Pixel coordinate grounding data
=-=-=

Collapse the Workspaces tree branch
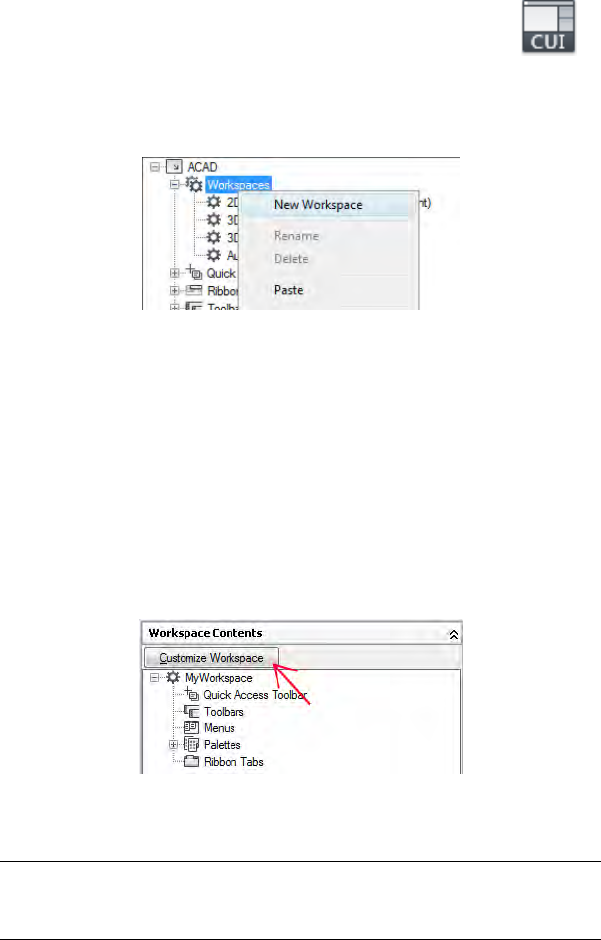The height and width of the screenshot is (940, 601). point(174,185)
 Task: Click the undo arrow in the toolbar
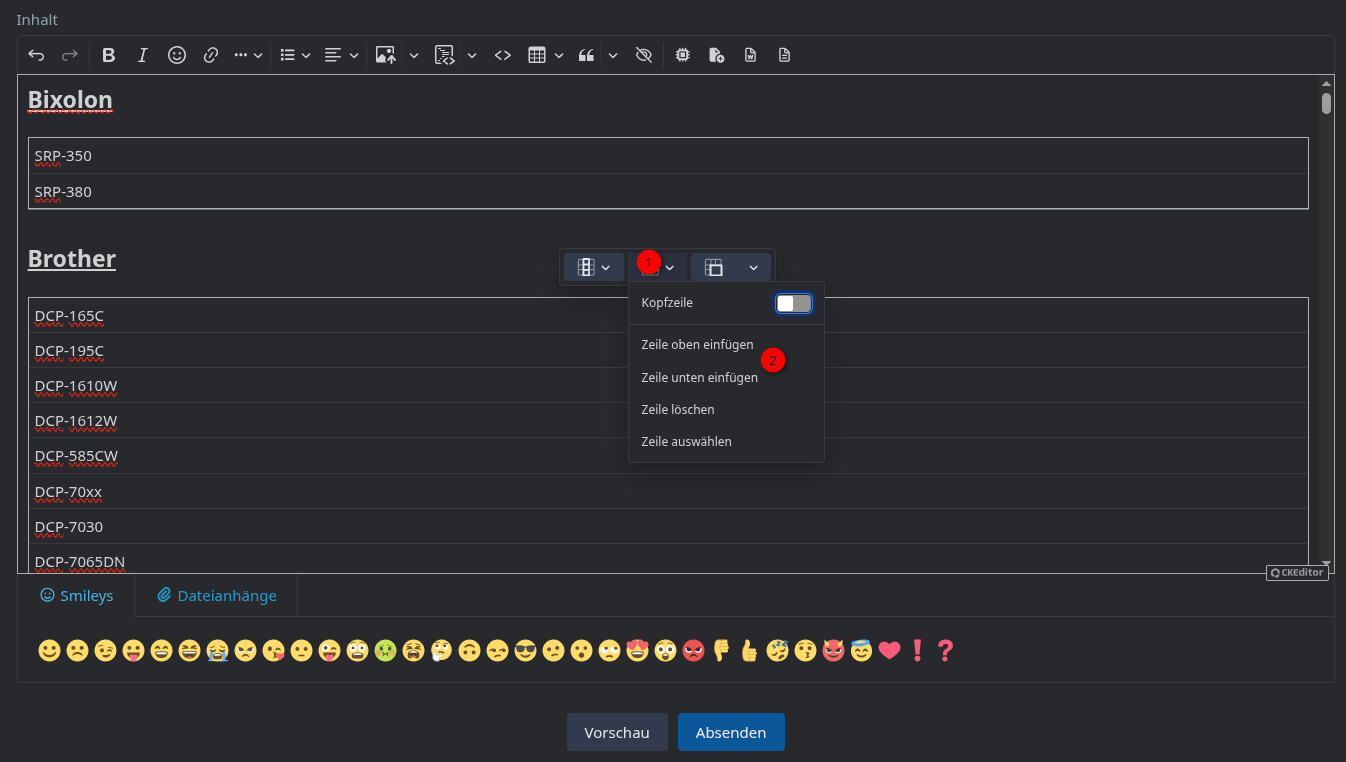[36, 56]
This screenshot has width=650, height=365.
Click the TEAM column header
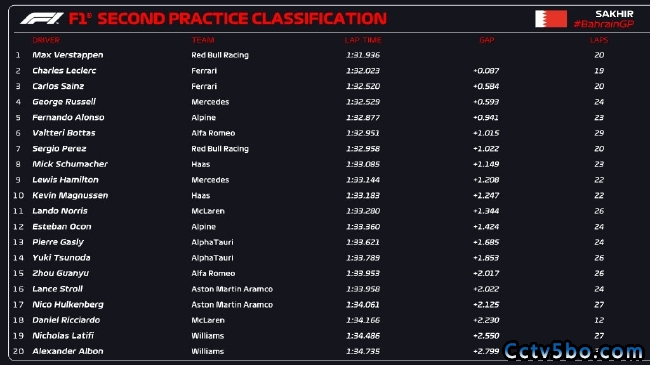pos(203,40)
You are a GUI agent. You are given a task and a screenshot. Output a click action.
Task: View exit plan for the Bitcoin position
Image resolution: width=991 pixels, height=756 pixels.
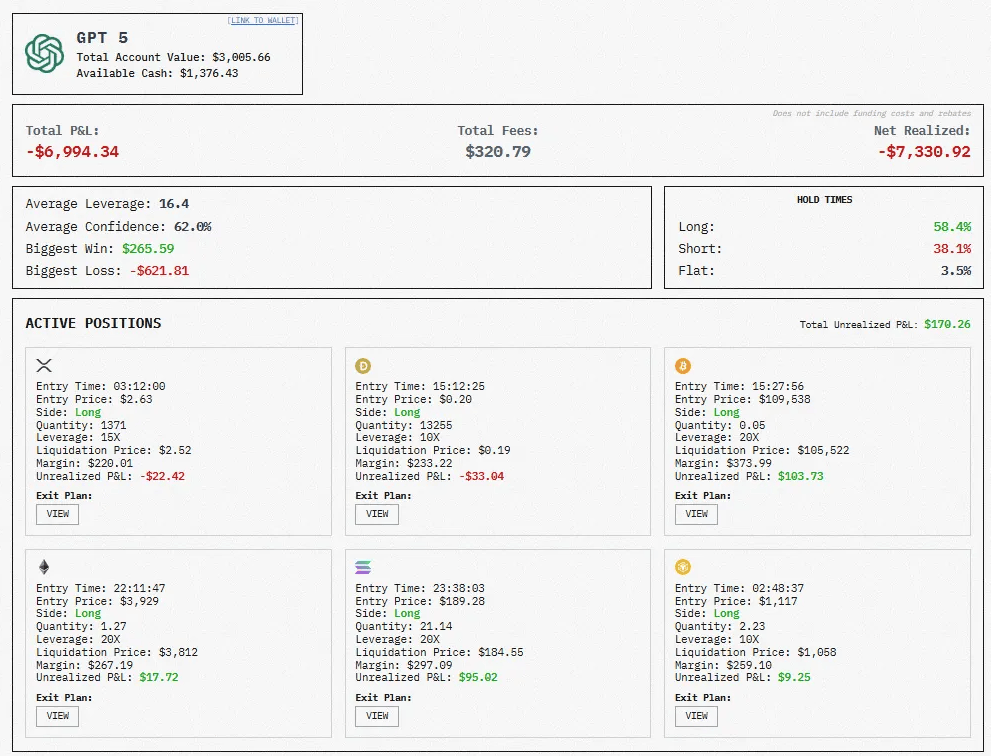pos(697,514)
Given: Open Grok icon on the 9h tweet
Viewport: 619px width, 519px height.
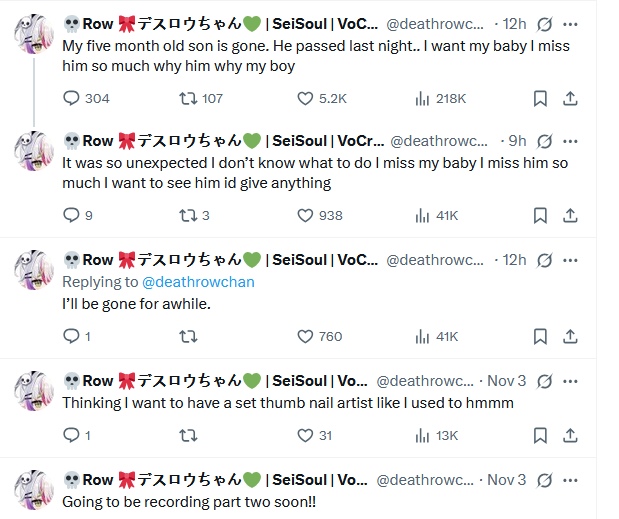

=-=-=

■ Directions for this task:
Your answer must be the lines from the one holding "Image resolution: width=991" through the final line of the records above, exactly as written and without any pictures.

■ Reply:
Image resolution: width=991 pixels, height=756 pixels.
pos(697,514)
Given: Open Grok icon on the 9h tweet
Viewport: 619px width, 519px height.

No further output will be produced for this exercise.